* [Short problem]: Reproduce the entries below verbatim, starting at the line that contains "You are a computer-use" and ending at the line that contains "Action: coord(81,194)", with both of those lines included. Leave the pictures out of your reply.

* [Provided material]:
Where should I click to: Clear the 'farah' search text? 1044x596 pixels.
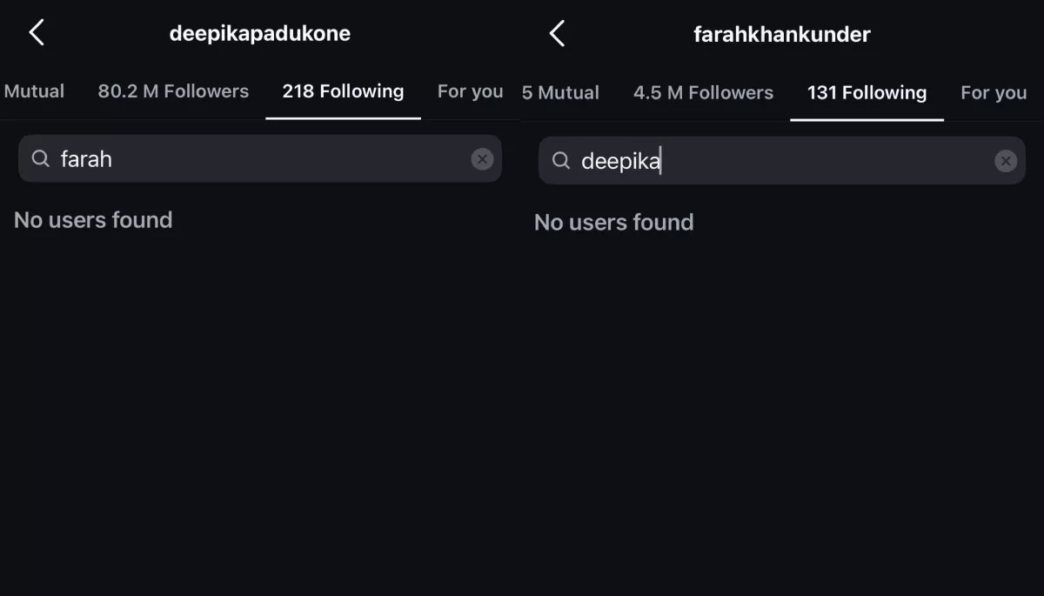click(482, 158)
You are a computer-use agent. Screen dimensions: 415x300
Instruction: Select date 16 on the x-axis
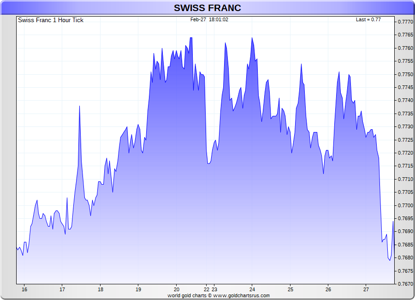click(24, 289)
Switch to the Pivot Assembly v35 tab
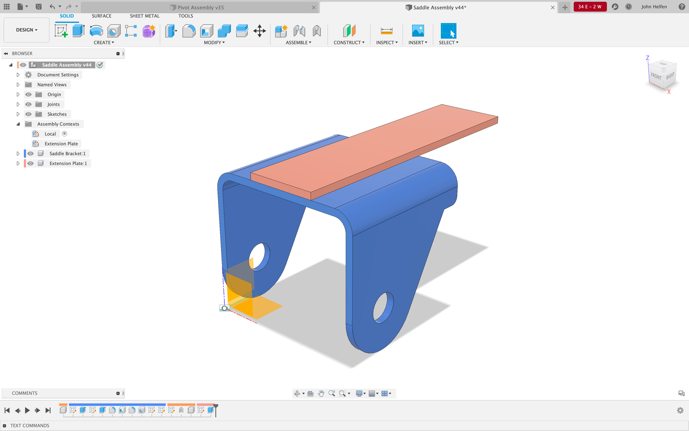 (196, 7)
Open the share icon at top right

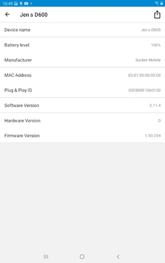pyautogui.click(x=157, y=14)
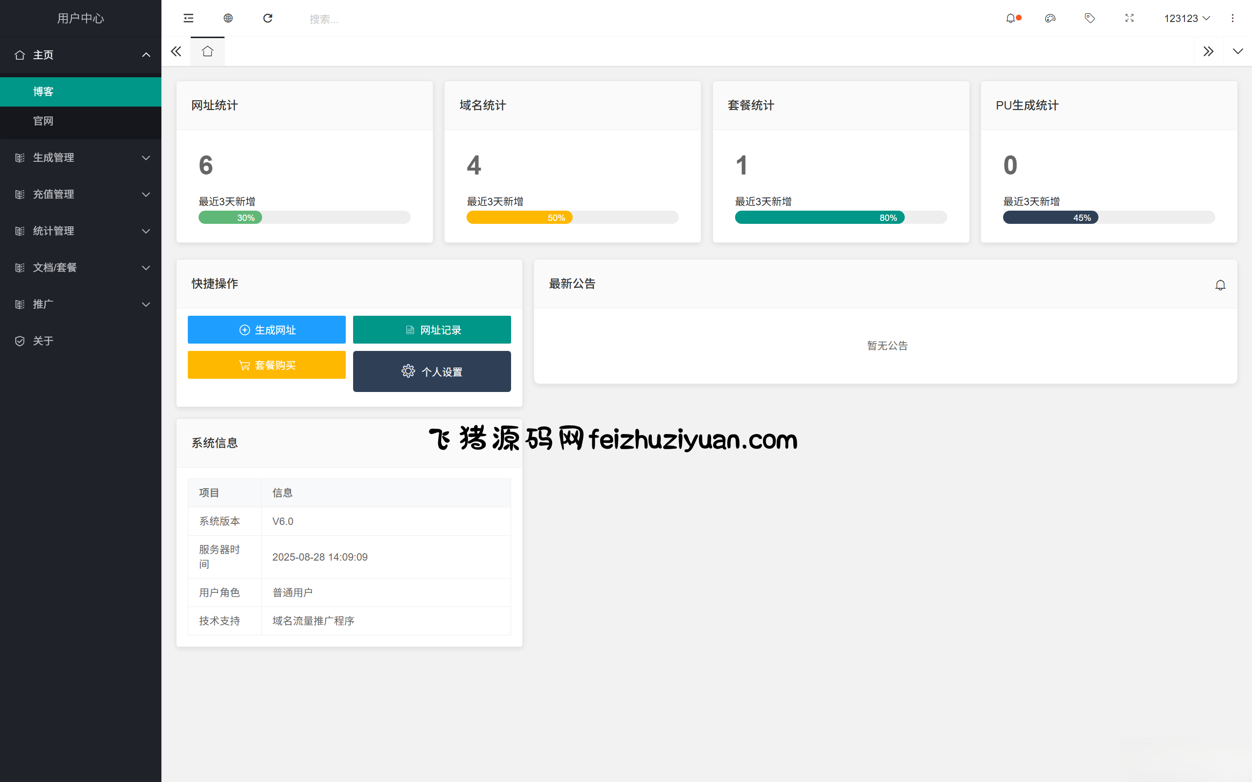The image size is (1252, 782).
Task: Expand the 充值管理 sidebar menu
Action: coord(81,194)
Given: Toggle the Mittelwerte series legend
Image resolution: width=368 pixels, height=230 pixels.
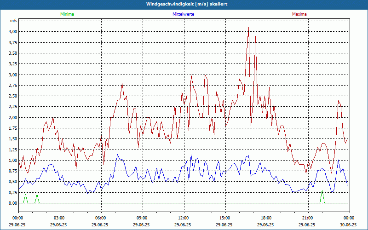Looking at the screenshot, I should tap(183, 14).
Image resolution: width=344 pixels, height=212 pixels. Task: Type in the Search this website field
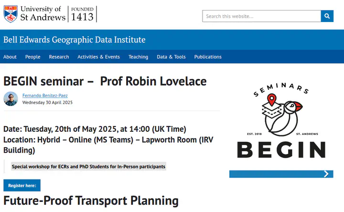[261, 16]
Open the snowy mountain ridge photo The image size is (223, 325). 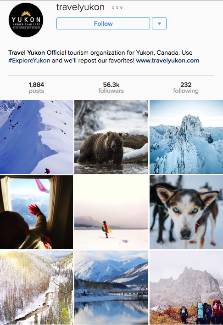click(x=36, y=137)
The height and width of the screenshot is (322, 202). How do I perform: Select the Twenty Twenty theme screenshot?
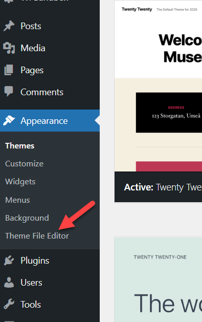[x=158, y=86]
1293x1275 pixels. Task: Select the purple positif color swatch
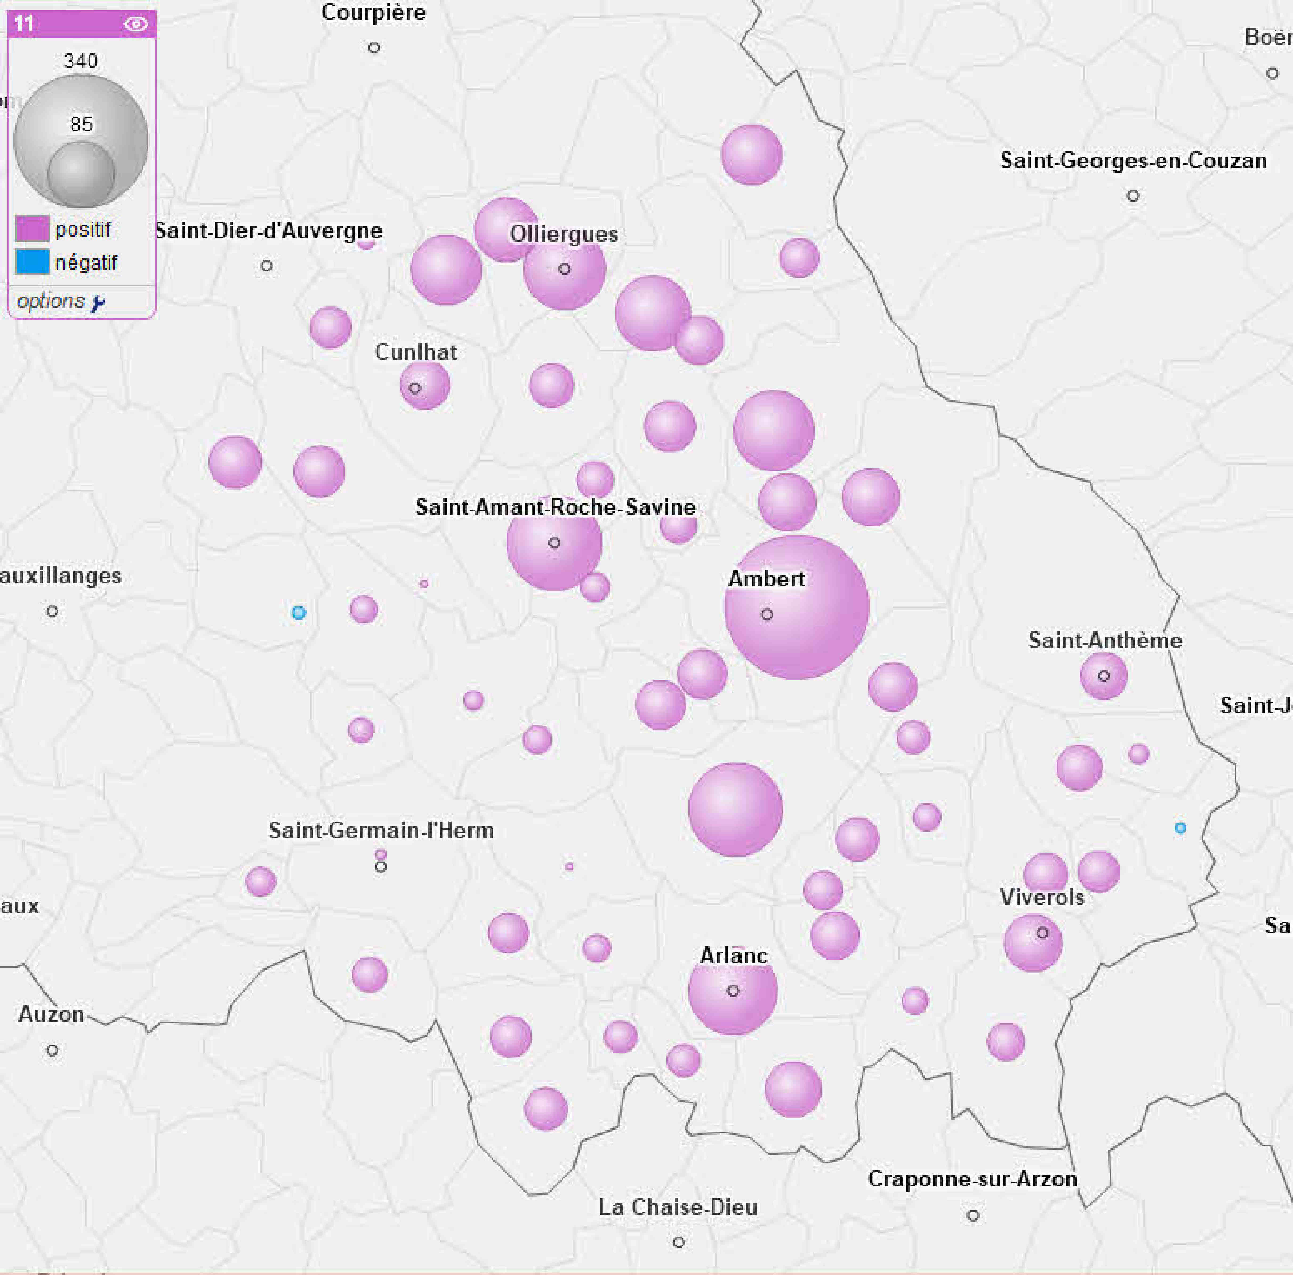[x=32, y=228]
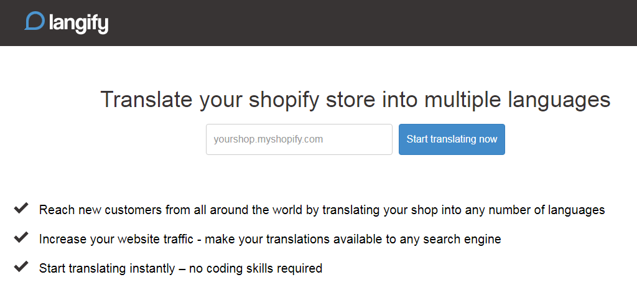Click the first checkmark beside 'Reach new customers'

[x=21, y=209]
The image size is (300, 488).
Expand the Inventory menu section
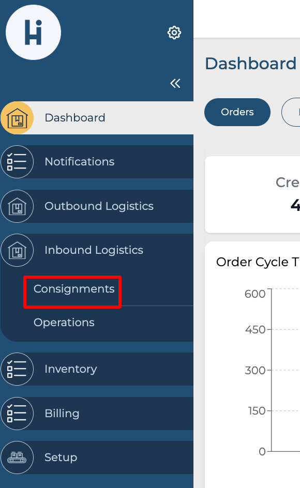[x=97, y=369]
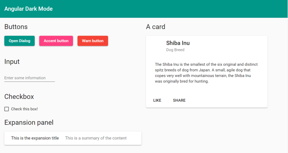288x153 pixels.
Task: Click the 'Input' section heading
Action: [x=12, y=61]
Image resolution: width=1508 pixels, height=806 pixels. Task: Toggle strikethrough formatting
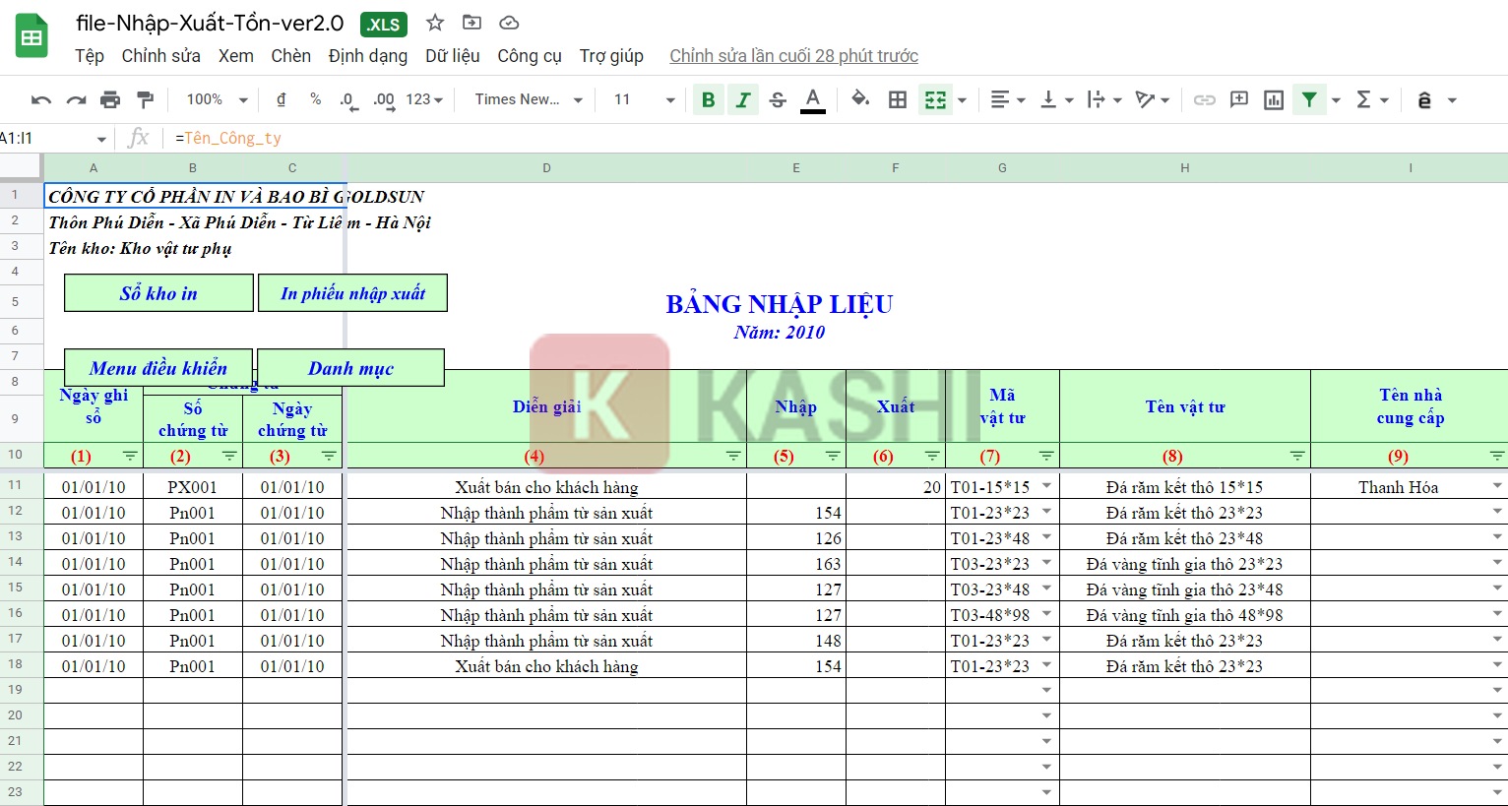(778, 99)
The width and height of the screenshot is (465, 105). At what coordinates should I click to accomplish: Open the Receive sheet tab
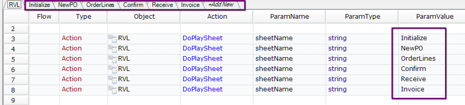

* [Result for this exercise]:
You are a computer-use agent. Screen dimensions: 415x300
Instruction: Select date 16 on the x-axis
click(24, 289)
Switch to the Pivot Assembly v35 tab
 (196, 7)
Open the share icon at top right

pyautogui.click(x=157, y=14)
The image size is (1252, 782).
Task: Expand the 充值管理 sidebar menu
Action: coord(81,194)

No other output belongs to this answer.